TASK INPUT:
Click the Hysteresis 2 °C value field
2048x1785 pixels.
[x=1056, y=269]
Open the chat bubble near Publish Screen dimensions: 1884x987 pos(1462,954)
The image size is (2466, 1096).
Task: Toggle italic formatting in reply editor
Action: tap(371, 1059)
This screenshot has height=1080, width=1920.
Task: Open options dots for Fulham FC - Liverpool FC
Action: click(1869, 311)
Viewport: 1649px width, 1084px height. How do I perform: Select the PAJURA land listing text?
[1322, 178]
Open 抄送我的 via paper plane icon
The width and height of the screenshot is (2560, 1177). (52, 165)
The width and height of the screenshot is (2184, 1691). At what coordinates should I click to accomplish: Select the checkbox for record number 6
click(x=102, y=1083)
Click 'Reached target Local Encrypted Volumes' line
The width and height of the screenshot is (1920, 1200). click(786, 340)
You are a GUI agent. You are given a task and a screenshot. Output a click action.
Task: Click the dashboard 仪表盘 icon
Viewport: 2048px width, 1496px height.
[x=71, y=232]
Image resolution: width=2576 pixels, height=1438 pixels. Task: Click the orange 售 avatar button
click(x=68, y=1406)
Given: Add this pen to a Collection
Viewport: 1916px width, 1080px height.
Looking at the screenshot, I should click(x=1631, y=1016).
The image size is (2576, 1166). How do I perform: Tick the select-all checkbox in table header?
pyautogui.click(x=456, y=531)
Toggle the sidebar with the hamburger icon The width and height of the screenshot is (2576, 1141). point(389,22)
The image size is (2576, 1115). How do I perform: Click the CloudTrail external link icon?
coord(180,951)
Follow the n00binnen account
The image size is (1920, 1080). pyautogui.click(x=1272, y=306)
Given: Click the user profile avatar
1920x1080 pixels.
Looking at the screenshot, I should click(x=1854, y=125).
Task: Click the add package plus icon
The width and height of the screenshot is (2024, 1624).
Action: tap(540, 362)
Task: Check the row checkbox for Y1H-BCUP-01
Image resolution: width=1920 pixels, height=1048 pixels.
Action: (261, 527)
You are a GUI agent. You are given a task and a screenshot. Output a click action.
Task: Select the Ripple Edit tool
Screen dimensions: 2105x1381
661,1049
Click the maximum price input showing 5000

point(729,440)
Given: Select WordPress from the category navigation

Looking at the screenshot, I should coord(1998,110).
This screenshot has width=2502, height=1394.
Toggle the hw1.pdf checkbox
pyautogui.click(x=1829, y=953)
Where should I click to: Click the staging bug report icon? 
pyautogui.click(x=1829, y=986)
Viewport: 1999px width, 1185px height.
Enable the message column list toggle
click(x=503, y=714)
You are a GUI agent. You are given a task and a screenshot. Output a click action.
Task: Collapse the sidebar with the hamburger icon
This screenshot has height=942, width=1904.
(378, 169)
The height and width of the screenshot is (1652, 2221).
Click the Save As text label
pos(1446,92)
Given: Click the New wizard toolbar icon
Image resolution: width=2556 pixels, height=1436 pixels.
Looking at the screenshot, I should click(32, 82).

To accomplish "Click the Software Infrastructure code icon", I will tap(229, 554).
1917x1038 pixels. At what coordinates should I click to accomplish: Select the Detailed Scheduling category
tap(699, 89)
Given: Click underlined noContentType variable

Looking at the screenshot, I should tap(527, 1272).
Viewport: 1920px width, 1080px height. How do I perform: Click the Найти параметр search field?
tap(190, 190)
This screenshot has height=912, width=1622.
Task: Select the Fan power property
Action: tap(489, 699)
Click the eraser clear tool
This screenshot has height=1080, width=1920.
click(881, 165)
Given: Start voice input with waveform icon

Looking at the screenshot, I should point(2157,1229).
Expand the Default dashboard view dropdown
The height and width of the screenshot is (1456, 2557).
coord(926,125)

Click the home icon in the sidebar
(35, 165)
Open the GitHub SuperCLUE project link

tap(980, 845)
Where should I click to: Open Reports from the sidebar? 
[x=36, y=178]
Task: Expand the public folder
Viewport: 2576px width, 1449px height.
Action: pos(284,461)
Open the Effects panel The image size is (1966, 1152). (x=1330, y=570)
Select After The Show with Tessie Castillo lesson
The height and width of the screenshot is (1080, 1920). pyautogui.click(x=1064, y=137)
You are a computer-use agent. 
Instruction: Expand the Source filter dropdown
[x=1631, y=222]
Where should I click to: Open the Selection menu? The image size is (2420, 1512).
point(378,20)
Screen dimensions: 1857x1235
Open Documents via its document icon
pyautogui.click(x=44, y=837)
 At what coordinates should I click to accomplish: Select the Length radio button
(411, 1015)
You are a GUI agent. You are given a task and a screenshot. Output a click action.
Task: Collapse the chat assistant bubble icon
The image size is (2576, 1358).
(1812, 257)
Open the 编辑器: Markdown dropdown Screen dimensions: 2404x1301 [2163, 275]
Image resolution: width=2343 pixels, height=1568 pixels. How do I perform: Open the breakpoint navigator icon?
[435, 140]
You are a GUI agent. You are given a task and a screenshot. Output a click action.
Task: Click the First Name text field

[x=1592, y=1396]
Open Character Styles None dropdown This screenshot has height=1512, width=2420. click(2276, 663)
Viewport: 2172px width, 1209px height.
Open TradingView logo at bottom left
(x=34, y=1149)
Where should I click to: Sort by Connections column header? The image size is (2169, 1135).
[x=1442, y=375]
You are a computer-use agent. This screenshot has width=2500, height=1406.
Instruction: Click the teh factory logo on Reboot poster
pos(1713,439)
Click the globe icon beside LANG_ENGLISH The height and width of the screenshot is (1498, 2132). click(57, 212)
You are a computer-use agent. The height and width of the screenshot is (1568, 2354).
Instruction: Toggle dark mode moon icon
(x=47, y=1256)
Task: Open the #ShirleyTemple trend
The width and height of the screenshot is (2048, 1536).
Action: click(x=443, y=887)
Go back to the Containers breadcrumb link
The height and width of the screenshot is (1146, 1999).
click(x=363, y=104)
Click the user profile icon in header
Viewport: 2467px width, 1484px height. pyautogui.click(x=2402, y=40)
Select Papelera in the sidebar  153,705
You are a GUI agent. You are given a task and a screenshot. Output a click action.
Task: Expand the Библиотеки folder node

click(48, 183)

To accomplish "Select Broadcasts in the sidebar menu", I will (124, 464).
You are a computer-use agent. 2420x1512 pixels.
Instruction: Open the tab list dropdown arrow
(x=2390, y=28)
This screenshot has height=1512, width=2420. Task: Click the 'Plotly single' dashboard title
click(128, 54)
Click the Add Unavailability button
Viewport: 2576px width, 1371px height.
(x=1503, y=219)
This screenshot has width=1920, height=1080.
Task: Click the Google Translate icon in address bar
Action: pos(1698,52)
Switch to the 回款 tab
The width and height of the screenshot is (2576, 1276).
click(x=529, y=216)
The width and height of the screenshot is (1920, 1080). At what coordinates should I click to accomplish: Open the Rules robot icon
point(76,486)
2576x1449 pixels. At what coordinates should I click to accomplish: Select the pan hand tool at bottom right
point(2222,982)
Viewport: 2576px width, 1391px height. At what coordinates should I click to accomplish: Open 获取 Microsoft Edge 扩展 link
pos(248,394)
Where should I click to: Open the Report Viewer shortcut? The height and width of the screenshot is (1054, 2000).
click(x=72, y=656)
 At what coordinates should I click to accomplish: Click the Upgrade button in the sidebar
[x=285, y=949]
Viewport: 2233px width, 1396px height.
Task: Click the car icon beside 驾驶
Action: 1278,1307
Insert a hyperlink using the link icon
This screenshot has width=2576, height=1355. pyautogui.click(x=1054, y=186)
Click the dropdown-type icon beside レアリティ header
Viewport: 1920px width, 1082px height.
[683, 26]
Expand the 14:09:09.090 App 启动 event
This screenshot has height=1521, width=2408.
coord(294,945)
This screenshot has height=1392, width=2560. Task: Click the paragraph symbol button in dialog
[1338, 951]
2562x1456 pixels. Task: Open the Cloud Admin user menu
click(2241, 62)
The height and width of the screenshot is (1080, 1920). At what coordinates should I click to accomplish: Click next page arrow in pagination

EXERCISE DIRECTIONS:
Report each line above containing the string "hamburger".

ANSWER SECTION:
Toggle the sidebar with the hamburger icon The width and height of the screenshot is (2576, 1141). point(389,22)
Task: Collapse the sidebar with the hamburger icon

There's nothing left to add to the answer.